WHAT TO WORK ON ->
1 - Repeat the passage on C'est pas sorcier from "C'est pas sorcier" up to and including "and Berbère Télévision).", switching "episodes" to "installments".
2 - According to the passage on C'est pas sorcier, how many episodes of the program were produced in total?
═════ SOURCE PASSAGE ═════
C'est pas sorcier (literally It's Not Sorcery, French for "it's not rocket science") was a popular French live-action, science education television program that originally aired from September 19, 1993, to February 1, 2014. In total, 559 episodes were produced. This program was popular culture, with an audience share of over 30% in France. The episodes continued to be rebroadcast, until at least 2021.
Dubbed or subtitled, the program is or has been broadcast in many countries, in Europe (Italy, Finland, Greece via Ellinikí Radiofonía Tileórasi, Poland via Da Vinci Learning, and Portugal), in Asia (Cambodia, China, South Korea, Japan, Laos, Lebanon, Mongolia, Turkey, and Vietnam), and in Africa (Morocco on the channel 2M, Tunisia via Tunisian television 2, and Algeria via Canal Algérie and Berbère Télévision).
═════ RECORDS SUPPLIED ═════
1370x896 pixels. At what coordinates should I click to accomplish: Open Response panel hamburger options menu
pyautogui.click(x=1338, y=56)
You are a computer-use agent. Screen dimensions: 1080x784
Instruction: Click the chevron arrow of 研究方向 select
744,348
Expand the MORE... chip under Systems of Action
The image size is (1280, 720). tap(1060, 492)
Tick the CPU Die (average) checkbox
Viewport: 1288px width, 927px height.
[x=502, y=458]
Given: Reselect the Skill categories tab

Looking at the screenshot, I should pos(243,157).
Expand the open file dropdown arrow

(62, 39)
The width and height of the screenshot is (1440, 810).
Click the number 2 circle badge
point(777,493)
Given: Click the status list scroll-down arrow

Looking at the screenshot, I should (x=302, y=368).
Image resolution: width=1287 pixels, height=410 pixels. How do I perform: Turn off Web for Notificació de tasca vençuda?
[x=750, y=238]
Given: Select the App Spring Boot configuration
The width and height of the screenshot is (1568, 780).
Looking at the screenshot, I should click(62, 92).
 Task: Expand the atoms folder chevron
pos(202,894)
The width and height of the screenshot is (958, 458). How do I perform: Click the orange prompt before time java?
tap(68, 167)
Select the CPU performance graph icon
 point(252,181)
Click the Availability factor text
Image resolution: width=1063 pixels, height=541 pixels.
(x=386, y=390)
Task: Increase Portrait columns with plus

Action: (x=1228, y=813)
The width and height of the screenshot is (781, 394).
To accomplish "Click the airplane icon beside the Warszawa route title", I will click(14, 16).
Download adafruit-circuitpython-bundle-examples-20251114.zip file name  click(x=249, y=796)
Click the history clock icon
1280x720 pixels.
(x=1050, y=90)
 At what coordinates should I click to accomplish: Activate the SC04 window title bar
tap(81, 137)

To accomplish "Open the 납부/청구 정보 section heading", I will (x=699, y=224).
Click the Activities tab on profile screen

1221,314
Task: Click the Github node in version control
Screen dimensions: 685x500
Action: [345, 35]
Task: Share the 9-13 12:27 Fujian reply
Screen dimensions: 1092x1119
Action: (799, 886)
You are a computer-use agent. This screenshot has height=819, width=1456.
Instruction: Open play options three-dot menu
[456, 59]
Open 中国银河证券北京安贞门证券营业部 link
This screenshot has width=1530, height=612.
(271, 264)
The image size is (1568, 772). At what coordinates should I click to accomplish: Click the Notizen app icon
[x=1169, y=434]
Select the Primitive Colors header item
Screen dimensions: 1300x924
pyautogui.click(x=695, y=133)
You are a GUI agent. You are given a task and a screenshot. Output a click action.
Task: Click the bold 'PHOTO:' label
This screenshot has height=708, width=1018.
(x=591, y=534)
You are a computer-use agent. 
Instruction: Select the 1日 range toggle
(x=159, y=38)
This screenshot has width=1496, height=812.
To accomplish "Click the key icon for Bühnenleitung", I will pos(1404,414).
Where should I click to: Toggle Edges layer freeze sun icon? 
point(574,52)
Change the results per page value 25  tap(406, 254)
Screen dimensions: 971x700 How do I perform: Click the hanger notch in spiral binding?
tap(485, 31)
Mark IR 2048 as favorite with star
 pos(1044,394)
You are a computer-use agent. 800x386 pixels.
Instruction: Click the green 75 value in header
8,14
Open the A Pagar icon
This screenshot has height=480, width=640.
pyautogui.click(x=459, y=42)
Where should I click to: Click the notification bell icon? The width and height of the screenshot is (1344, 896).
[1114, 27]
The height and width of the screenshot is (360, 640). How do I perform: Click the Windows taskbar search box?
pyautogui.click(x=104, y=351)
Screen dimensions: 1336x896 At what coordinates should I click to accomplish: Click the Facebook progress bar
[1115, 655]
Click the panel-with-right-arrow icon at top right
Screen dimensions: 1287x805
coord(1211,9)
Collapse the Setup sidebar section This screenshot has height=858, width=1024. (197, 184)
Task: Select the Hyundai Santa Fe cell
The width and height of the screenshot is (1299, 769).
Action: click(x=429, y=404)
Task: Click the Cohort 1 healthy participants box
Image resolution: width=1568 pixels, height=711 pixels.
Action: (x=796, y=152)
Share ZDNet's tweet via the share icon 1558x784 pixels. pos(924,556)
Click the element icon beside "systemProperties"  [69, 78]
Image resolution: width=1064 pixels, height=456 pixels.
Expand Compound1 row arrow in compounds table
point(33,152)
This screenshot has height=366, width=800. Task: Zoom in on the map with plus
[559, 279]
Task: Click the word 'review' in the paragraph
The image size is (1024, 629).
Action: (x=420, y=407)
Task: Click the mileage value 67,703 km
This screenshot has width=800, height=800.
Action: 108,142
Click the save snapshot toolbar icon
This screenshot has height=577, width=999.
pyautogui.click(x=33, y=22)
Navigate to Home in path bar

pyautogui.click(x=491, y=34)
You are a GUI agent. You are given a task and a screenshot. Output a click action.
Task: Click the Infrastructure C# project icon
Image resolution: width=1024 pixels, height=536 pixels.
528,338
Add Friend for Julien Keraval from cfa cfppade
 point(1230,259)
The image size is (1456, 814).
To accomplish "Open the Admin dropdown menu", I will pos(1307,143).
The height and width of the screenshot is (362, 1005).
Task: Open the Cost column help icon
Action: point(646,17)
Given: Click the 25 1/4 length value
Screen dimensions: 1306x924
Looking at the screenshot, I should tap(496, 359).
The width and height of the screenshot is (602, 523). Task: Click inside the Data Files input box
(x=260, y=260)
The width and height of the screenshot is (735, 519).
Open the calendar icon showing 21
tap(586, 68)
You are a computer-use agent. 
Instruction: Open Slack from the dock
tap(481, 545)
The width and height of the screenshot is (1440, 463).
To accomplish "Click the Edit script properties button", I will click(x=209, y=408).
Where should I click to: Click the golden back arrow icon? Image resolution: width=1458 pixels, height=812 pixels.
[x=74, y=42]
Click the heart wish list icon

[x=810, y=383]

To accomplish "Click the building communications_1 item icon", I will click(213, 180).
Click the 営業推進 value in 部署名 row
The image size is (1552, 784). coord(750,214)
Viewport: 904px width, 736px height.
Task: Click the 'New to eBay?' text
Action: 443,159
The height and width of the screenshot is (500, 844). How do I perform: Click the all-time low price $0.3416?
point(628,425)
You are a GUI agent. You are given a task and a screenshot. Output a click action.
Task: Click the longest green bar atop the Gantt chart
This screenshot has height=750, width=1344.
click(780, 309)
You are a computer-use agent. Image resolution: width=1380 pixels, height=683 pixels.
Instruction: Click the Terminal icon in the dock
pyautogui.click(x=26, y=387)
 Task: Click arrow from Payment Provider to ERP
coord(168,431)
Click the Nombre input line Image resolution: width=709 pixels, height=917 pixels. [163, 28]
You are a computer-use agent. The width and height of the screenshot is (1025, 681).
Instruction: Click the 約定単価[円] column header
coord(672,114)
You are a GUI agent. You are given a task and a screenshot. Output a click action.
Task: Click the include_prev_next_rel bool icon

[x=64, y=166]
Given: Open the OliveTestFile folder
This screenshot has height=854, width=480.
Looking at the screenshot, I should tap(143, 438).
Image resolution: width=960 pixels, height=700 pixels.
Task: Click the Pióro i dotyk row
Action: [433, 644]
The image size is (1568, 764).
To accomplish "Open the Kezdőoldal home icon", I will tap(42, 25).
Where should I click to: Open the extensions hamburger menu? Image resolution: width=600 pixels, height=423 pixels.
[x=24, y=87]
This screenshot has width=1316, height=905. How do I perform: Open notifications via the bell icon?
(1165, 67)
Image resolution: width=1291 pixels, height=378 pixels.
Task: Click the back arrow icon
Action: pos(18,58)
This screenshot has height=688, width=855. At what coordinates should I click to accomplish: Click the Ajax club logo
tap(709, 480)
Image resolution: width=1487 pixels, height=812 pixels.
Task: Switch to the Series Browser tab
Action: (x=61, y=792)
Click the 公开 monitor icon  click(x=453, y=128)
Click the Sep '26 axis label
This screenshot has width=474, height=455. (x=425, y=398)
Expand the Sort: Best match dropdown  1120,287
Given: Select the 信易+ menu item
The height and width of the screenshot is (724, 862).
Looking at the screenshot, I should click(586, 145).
═════
FINAL ANSWERS ->
1 -
C'est pas sorcier (literally It's Not Sorcery, French for "it's not rocket science") was a popular French live-action, science education television program that originally aired from September 19, 1993, to February 1, 2014. In total, 559 installments were produced. This program was popular culture, with an audience share of over 30% in France. The installments continued to be rebroadcast, until at least 2021.
Dubbed or subtitled, the program is or has been broadcast in many countries, in Europe (Italy, Finland, Greece via Ellinikí Radiofonía Tileórasi, Poland via Da Vinci Learning, and Portugal), in Asia (Cambodia, China, South Korea, Japan, Laos, Lebanon, Mongolia, Turkey, and Vietnam), and in Africa (Morocco on the channel 2M, Tunisia via Tunisian television 2, and Algeria via Canal Algérie and Berbère Télévision).

2 - 559 episodes.